Covering the Elections in 2022: Dealing with Disinformation and Propaganda

First in a series on the Roundtable discussion organized by IAWRT Philippines, OsloMet Journalism and Media International Center, in partnership with the Philippine Press Institute and Hanns Seidel Foundation.

by Therese San Diego Torres

 

Luz Rimban, executive director of the Asian Center for Journalism (ACFJ) at the Ateneo de Manila University, tackled dealing with disinformation and propaganda during the elections in the roundtable discussion and forum, “Halalan 2022: Ready na ba ang kababaihan sa media?” [Elections 2022; Are women in media ready?] on October 9, 2021.

 

Women journalists and female journalism/communication teachers and students participated in this online event organized by the International Association of Women in Radio and Television (IAWRT) Philippines and Oslo Metropolitan University (OsloMet) Journalism and Media International Center (JMIC) in partnership with the Philippine Press Institute (PPI) and Hanns Seidel Foundation (HSF).

 

Rimban started the discussion with reflections on the 2022 elections and what is at stake.

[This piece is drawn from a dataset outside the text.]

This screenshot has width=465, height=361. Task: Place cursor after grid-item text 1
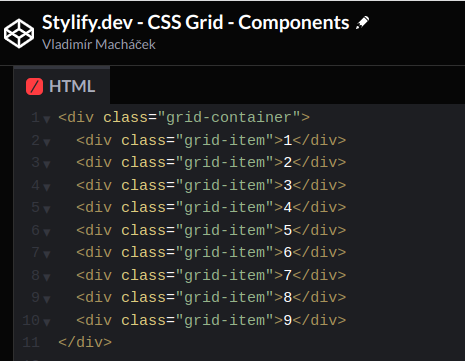click(x=292, y=140)
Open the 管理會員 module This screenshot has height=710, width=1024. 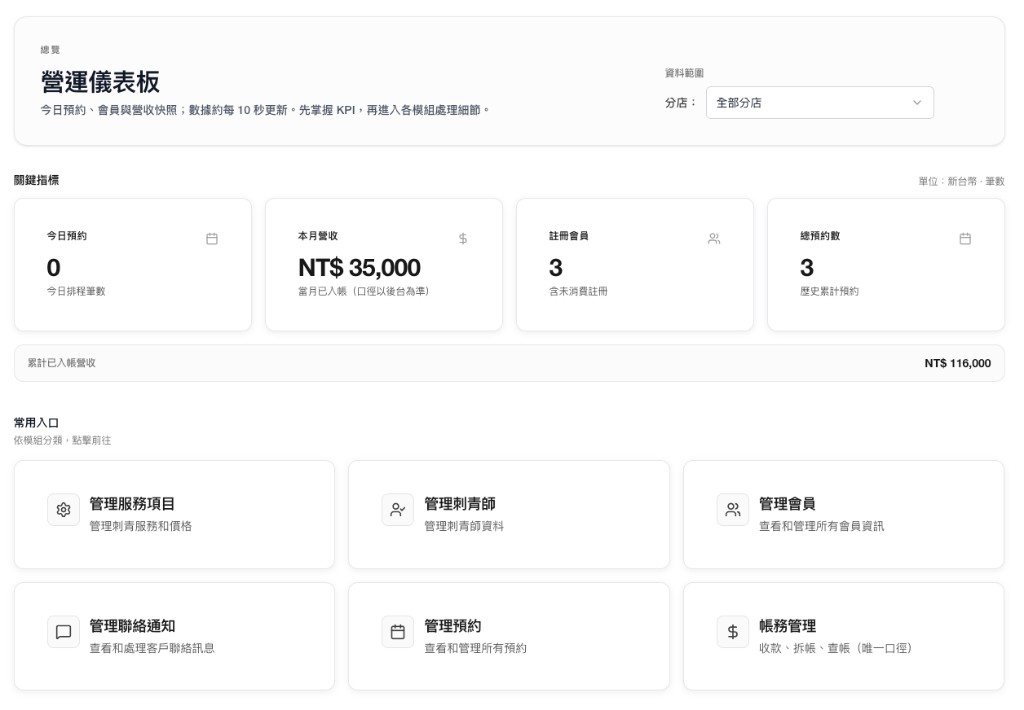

She underlined the possible return to Malacañang of the family of the late dictator Ferdinand Marcos, as well as the continuous hold on power of President Rodrigo Duterte and his family, whose reasons to remain in power include the official probe of the International Criminal Court (ICC) into alleged crimes against humanity in Duterte’s “war on drugs.”

 

At the same time, she noted that there are “pro-democracy, freedom-loving Filipinos” who “know that Marcos and Duterte represent the darkest times of the country” and “don’t want a repeat of martial law or a repeat of the past six years.”

 

Given this context, Rimban noted, “In a race as tight as the one we are having in 2022, we can expect that disinformation and propaganda will go into overdrive.”

 

Injecting disinformation and propaganda into social media content may be done “subtly” or “covertly” by candidates, their campaigns, and their supporters. While those who have money can spread these on a larger scale, everyone can engage in disinformation and propaganda, which is why journalists and the public must remain vigilant, said Rimban. She acknowledged that because there are no gatekeepers on social media, it has become more difficult for citizens to distinguish between true and false information.

 

As these types of content continue to surface on social media, Rimban encouraged introspection on how to view and respond to disinformation and propaganda. Acknowledging the power of certain politicians as “masters of disinformation” and the fact that there are “bloggers, influencers, and vloggers who are looking for content,” she invited the participants to look at such content more critically rather than “pick a fight” with content producers.

 

Disinformation and propaganda are not new, but social media allows these to spread at an unprecedented speed and scale. What Rimban pointed out about encouraging critical thinking helps individuals pause and try to make sense of the bigger picture, rather than get caught up in what disinformation and propaganda spreaders are feeding.

 

This is also what Rimban underlined during the roundtable discussion, when asked about the issue of “he said, she said” reporting during the elections. She noted that while “there’s a place for breaking news,” it is “also incumbent upon journalists to… take a step back and look at the bigger picture.”

 

Rimban shared the following ways to deal with disinformation, in particular:

  1. Fact-check as part of daily work.
  2. Study election laws, voting procedures, facts and history.
  3. Correct erroneous narratives within your own circles.
  4. Promote critical thinking.
  5. Spread media/social media literacy.

 

Rimban said doing quality journalism requires knowing how to fact-check and continuously learning about election laws, voting procedures, and related facts and historical information. She also advised sharing fact-check findings and correcting false information within one’s own circles such as in chat groups, as well as promoting how to think critically especially during the elections.

 

She added that media/social media literacy and fact-checking initiatives must be strengthened, as these are often done in schools and journalists’ circles while other stakeholders are often overlooked. She shared that when ACFJ shared tips with an urban poor community on how to spot falsehoods, the participants were “so excited because nobody had taught it to them before” and were “very keen on getting more information.”

 

This is a strong reminder for journalists and other stakeholders to expand discussions and engagement on how to deal with disinformation and propaganda.